• [Saved entries]:
■ ■ ■ ■ ■ ■ ■

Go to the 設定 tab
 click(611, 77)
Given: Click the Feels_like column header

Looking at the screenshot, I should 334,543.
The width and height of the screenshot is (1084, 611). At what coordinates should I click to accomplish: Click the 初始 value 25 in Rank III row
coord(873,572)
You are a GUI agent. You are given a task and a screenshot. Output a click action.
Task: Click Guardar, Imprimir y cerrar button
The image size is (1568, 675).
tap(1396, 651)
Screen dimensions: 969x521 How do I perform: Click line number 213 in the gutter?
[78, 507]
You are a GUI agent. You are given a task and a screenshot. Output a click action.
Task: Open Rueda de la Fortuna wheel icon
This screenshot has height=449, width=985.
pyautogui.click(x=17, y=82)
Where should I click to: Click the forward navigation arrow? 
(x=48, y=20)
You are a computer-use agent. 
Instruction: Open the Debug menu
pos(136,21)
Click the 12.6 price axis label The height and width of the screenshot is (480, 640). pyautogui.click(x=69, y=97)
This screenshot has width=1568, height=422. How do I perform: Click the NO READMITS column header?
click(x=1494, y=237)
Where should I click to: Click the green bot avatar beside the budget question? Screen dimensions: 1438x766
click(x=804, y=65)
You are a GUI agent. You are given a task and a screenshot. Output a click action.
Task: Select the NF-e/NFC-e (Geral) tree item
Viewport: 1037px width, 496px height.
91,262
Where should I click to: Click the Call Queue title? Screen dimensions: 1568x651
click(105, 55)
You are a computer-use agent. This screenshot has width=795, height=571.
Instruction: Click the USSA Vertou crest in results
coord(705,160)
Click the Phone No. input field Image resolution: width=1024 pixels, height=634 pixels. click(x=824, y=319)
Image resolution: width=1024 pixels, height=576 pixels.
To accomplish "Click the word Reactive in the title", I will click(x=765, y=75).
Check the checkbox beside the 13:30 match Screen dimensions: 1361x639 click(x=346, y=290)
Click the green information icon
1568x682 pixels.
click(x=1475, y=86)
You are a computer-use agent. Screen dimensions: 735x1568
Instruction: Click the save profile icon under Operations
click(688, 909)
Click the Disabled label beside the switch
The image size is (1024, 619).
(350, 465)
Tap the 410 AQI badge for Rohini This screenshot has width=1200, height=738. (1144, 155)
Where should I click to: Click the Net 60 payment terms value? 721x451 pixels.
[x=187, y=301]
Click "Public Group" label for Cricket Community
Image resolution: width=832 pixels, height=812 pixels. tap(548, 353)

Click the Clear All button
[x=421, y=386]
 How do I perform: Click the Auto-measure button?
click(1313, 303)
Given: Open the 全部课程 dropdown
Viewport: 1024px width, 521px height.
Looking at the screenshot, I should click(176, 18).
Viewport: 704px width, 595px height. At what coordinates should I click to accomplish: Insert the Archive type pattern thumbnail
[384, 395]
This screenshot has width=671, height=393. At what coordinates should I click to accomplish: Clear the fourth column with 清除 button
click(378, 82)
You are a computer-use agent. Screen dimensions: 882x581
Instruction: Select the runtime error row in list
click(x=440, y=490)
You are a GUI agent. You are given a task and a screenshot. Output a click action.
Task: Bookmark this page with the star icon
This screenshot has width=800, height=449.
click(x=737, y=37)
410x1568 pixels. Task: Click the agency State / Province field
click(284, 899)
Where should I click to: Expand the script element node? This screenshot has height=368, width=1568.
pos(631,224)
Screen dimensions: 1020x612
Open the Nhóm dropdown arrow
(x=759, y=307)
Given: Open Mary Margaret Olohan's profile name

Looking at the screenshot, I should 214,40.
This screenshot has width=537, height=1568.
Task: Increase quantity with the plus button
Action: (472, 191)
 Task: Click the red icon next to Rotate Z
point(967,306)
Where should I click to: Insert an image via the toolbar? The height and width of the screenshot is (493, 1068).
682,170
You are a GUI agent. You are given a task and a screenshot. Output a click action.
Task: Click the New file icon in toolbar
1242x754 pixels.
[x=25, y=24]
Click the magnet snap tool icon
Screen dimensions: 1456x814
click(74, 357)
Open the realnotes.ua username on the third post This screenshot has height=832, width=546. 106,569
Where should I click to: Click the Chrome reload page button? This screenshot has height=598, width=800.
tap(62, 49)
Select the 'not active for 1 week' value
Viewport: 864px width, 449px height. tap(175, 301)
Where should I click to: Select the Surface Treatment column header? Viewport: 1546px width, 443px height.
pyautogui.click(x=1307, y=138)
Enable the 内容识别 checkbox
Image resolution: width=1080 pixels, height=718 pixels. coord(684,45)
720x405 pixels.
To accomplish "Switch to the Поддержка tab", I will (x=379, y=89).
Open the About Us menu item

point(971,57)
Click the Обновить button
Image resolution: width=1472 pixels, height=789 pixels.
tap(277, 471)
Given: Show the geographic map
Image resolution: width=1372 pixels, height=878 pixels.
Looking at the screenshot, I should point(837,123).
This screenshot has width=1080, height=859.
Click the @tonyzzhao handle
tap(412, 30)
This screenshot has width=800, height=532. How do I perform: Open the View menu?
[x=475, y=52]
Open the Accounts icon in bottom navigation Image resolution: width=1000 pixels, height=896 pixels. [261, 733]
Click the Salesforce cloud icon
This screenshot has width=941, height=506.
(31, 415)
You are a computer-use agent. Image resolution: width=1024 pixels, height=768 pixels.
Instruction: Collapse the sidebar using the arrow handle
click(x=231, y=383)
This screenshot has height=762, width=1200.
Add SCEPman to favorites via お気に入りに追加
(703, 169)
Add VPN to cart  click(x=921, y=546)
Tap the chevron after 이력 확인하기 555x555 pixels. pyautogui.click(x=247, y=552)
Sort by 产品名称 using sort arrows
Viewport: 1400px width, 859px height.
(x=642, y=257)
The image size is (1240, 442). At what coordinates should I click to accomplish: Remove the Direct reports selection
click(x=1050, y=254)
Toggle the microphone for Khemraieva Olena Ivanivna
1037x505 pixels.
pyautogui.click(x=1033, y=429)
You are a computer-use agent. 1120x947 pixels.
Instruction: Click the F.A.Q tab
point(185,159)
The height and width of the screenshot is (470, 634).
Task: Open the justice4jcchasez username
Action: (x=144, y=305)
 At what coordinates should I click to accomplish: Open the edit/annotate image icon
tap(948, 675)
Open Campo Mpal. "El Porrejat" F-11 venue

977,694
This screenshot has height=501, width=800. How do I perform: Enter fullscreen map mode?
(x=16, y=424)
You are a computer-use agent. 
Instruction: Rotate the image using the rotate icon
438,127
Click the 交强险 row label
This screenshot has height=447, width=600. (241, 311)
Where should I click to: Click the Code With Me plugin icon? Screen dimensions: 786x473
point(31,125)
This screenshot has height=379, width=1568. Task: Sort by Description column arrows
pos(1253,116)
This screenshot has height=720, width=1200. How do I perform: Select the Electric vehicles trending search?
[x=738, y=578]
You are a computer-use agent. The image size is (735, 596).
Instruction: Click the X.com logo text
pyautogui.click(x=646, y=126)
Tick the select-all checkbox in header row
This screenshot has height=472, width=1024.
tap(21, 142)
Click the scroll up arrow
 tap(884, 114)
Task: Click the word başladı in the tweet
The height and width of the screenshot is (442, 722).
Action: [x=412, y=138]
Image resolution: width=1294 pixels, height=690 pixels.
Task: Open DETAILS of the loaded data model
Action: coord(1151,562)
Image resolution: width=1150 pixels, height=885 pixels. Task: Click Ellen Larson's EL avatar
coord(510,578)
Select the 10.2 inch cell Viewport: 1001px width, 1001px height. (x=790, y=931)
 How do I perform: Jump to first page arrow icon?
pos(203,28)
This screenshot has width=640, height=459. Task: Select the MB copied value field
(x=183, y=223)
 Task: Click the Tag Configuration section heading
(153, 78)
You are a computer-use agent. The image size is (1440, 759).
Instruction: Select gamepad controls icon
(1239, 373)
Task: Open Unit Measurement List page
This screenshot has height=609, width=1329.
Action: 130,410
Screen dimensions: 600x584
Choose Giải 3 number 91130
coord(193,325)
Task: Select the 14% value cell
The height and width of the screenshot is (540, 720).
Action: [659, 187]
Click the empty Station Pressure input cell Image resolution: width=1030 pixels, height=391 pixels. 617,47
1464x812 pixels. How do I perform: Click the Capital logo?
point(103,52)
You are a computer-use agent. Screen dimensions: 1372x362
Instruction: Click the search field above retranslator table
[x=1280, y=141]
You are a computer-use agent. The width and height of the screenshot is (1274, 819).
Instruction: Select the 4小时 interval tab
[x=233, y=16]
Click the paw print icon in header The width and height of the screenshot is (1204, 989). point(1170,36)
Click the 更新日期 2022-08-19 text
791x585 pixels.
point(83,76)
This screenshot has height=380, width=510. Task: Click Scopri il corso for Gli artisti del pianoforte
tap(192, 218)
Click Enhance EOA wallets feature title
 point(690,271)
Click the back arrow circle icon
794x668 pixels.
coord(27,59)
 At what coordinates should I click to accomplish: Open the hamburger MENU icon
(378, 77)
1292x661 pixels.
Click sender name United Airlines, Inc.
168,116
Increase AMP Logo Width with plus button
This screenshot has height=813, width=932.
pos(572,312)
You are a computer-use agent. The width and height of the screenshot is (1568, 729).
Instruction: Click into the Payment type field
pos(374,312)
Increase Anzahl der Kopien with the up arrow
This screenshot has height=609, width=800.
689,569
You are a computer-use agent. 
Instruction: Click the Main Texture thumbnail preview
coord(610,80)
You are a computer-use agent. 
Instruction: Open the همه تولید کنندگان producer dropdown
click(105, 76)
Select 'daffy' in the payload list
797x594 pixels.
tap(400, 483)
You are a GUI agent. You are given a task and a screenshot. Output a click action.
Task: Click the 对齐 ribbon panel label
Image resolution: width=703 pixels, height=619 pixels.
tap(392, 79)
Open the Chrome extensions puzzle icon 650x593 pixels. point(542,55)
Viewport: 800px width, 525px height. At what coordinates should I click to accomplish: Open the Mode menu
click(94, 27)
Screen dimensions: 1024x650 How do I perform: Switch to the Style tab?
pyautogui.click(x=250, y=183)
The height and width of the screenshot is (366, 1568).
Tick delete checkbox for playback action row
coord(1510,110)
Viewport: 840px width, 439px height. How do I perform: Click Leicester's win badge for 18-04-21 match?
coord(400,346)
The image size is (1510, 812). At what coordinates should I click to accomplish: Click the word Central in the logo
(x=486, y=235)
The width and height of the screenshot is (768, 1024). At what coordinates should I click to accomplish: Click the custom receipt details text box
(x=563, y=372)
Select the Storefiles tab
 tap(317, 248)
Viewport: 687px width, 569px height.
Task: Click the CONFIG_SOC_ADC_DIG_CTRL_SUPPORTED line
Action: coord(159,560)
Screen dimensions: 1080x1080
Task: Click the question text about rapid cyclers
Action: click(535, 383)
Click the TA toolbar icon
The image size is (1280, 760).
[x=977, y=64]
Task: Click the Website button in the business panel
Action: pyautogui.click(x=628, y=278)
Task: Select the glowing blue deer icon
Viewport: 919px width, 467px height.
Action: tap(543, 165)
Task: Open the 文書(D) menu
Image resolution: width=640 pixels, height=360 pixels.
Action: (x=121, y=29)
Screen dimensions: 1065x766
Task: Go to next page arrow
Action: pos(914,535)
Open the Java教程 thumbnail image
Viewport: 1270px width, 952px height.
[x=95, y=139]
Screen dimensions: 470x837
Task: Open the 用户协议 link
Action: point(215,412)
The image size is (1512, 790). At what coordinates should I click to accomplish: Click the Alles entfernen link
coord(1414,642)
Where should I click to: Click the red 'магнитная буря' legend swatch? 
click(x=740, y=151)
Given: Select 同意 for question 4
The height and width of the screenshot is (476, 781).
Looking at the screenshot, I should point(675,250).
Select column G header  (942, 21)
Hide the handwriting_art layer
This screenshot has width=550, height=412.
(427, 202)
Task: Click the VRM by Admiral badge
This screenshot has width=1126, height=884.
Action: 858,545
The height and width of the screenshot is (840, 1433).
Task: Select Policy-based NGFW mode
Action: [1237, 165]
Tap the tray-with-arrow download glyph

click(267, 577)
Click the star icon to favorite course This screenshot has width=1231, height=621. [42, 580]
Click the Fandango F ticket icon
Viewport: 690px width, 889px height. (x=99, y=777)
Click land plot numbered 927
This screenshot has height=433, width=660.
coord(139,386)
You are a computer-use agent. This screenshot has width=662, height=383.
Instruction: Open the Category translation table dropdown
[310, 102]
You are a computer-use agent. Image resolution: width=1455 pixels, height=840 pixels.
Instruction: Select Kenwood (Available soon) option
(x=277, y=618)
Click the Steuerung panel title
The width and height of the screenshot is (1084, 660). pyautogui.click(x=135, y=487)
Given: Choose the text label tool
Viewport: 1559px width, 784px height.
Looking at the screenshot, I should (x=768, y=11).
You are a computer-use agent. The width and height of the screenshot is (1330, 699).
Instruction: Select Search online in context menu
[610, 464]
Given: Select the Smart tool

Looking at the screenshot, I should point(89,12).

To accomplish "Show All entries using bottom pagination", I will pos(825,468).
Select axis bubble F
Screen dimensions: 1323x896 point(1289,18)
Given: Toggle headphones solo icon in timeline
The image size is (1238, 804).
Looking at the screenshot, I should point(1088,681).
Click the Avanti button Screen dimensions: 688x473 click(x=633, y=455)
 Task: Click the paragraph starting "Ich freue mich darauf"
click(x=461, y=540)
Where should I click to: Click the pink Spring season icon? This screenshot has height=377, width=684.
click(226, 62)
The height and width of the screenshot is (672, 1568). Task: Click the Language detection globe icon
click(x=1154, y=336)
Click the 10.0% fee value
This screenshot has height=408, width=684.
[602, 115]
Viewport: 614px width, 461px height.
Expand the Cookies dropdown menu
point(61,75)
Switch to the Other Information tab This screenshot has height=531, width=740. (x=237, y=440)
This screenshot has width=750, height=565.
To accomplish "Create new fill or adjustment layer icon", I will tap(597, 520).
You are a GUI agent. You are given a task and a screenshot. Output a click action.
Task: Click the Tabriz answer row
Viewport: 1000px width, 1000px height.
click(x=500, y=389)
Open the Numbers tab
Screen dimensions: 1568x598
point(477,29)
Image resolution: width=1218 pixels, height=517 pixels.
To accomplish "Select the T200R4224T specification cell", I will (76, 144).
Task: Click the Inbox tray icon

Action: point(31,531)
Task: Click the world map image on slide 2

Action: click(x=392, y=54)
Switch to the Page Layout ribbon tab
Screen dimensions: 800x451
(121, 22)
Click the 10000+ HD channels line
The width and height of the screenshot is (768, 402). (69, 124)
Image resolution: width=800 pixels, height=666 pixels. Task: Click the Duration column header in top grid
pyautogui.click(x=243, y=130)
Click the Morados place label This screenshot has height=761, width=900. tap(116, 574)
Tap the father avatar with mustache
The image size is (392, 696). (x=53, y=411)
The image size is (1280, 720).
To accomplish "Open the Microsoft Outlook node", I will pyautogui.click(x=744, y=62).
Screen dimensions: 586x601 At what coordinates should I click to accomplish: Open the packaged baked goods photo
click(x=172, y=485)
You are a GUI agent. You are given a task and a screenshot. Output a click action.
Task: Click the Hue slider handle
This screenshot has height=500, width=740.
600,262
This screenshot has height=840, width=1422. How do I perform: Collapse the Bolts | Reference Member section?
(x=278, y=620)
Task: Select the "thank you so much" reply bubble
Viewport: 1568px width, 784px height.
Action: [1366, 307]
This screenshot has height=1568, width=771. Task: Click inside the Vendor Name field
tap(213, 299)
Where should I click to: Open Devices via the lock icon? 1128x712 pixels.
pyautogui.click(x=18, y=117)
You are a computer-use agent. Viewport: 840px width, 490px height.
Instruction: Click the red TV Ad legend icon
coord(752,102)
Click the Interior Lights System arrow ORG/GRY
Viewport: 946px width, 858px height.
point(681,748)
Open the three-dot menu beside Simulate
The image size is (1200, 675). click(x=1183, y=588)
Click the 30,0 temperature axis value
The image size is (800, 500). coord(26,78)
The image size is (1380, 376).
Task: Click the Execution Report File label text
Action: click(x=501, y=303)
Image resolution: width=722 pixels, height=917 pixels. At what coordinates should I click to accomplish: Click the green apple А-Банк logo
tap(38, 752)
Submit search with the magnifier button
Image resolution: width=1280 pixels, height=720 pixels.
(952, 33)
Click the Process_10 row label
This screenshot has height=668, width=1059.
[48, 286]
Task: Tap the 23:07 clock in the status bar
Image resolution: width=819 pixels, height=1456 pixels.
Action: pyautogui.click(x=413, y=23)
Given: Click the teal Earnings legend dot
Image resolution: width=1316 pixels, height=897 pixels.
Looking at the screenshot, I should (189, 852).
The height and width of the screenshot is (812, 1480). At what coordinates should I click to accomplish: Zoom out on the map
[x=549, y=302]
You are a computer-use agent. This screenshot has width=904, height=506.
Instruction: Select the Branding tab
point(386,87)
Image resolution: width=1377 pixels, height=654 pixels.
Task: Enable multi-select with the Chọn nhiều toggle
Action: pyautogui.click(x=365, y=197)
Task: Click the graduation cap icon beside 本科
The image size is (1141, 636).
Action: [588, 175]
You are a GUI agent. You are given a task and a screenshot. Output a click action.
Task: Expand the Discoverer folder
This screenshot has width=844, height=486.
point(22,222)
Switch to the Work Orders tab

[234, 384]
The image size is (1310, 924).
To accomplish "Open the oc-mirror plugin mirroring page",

■ ■ ■ ■ ■ ■ ■

• [Aim of the task]:
Starting with the first line above and ending with the line that holds "Task: Open Rueda de la Fortuna wheel icon", restate each line word for word and add nothing else.

• [Exercise answer]:
Go to the 設定 tab
 click(611, 77)
Given: Click the Feels_like column header

Looking at the screenshot, I should 334,543.
The width and height of the screenshot is (1084, 611). At what coordinates should I click to accomplish: Click the 初始 value 25 in Rank III row
coord(873,572)
You are a GUI agent. You are given a task and a screenshot. Output a click action.
Task: Click Guardar, Imprimir y cerrar button
The image size is (1568, 675).
tap(1396, 651)
Screen dimensions: 969x521 How do I perform: Click line number 213 in the gutter?
[78, 507]
You are a GUI agent. You are given a task and a screenshot. Output a click action.
Task: Open Rueda de la Fortuna wheel icon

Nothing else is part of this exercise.